Here’s the challenge that’s in front of the Green Bay Packers’ beleaguered defense on Sunday:
The Atlanta Falcons not only have the best offense in the NFL. They have one of the best offenses in NFL history.
Their 540 points are the eighth-most in NFL history.
Quarterback Matt Ryan had one of the best seasons of all-time with 4,944 passing yards, 69.9 percent accuracy and 38 touchdowns and seven interceptions. In NFL history, his 9.26 yards per attempt ranked third, 117.1 passer rating ranked fourth, yardage total ranked sixth and touchdown count ranked 10th. If you think Aaron Rodgers is hot, check out Ryan’s numbers. During their five-game winning streak, his passer rating is 131.8. He’s completed 73.3 percent of his passes with 14 touchdowns and no interceptions.
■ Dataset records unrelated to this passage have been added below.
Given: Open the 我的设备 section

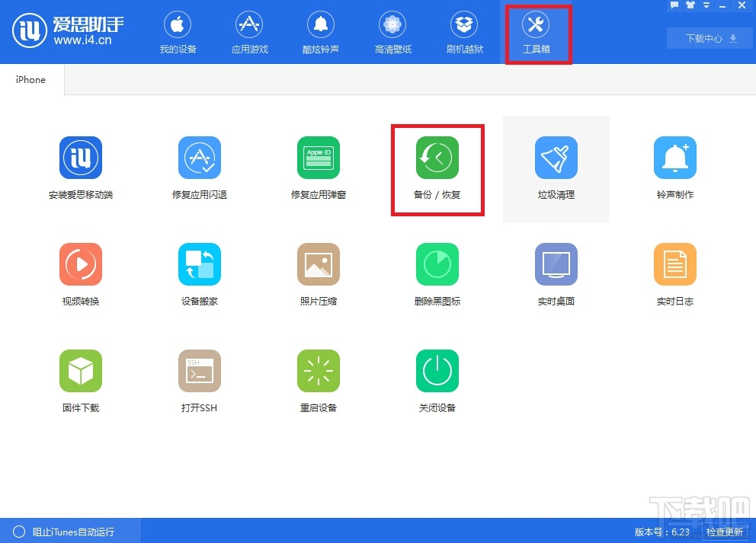Looking at the screenshot, I should (x=178, y=32).
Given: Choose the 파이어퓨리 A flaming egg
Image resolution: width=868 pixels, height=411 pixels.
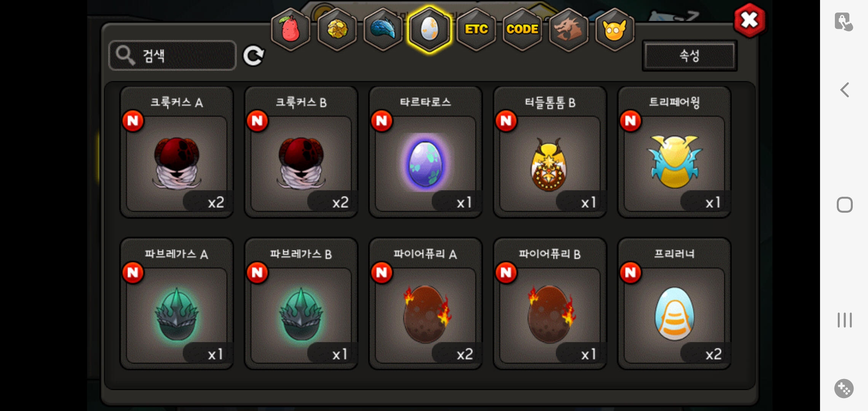Looking at the screenshot, I should pyautogui.click(x=426, y=304).
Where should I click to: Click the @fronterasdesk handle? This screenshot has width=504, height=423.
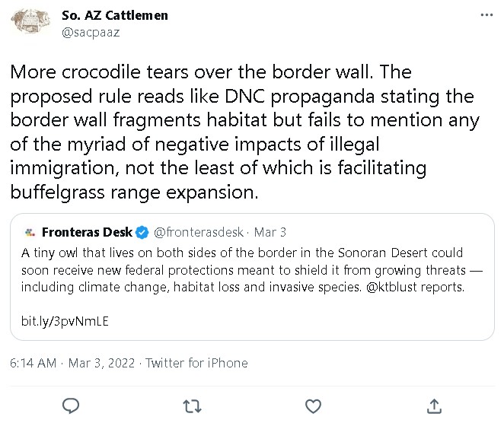point(198,232)
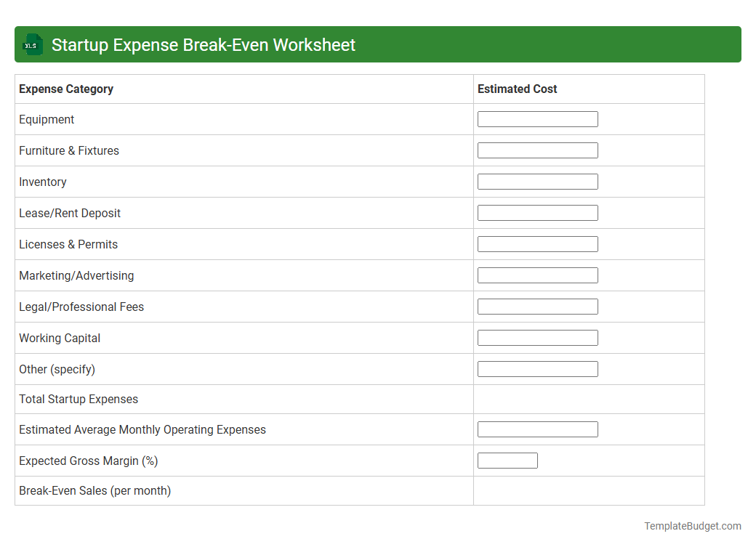Click the XLS file icon in the header
Screen dimensions: 756x547
[x=32, y=44]
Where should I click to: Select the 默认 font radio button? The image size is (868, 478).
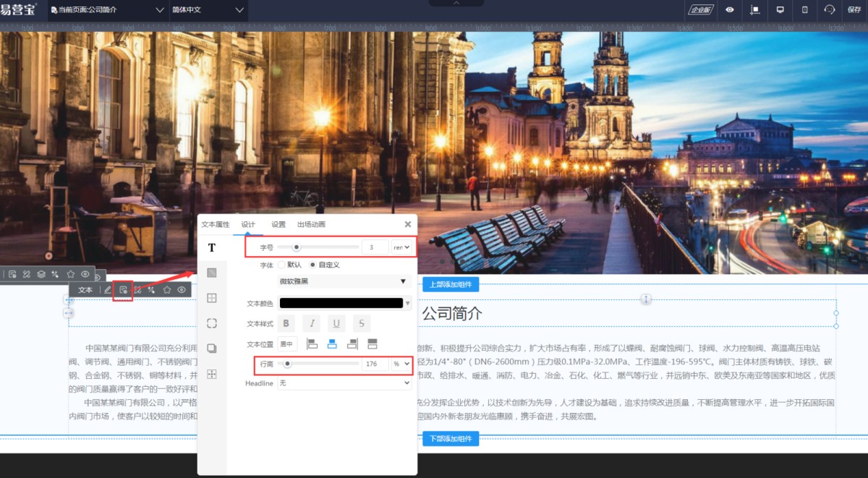click(282, 265)
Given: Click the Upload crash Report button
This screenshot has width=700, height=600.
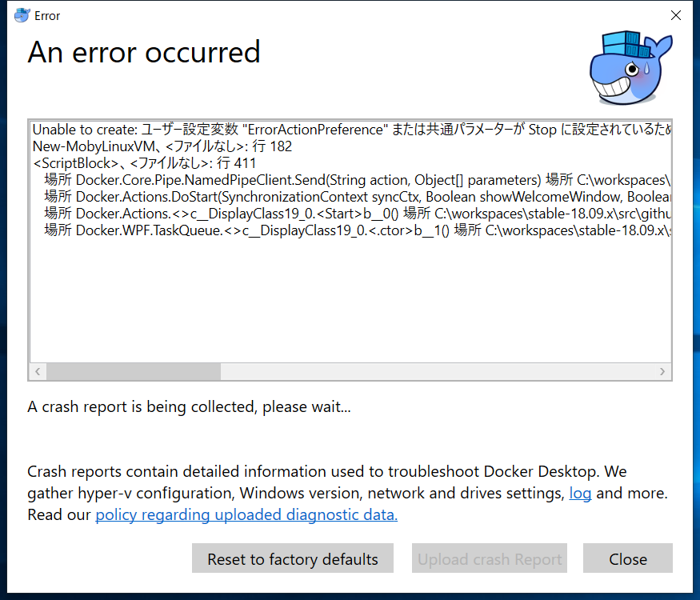Looking at the screenshot, I should (x=490, y=559).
Julio Jones is the headliner of a dynamic group of pass catchers. He caught 83 passes for 1,409 yards despite missing two games with a toe injury that might slow him on Sunday. He was the only player in the league to average 100 receiving yards per game this season, and his career mark of 96.3 receiving yards per game is No. 1 all-time.
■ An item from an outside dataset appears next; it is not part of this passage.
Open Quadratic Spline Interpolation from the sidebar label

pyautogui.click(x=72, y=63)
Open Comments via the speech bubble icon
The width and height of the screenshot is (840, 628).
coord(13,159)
But it’s not just Jones the Packers must contend with on Sunday. Eight players caught at least 20 passes. The Falcons set NFL records with 13 players with at least one touchdown catch and 10 players with at least two touchdown catches. They’ve got size with Jones and Mohamed Sanu (59 catches, 653 yards). They’ve got speed with Jones (17.0 yards per receptions), Taylor Gabriel (16.5) and Aldrick Robinson (16.2). They’ve got tight ends, with Jacob Tamme, Austin Hooper and Levine Toilolo catching a combined 54 passes. Running backs Devonta Freeman and Tevin Coleman added 85 receptions for almost another 900 yards.
With such an abundance of weapons, Ryan is like a puppet master and he’s got defenses on a string. He’s got more weapons than any quarterback in the league. And, as a byproduct, he’s got better stats.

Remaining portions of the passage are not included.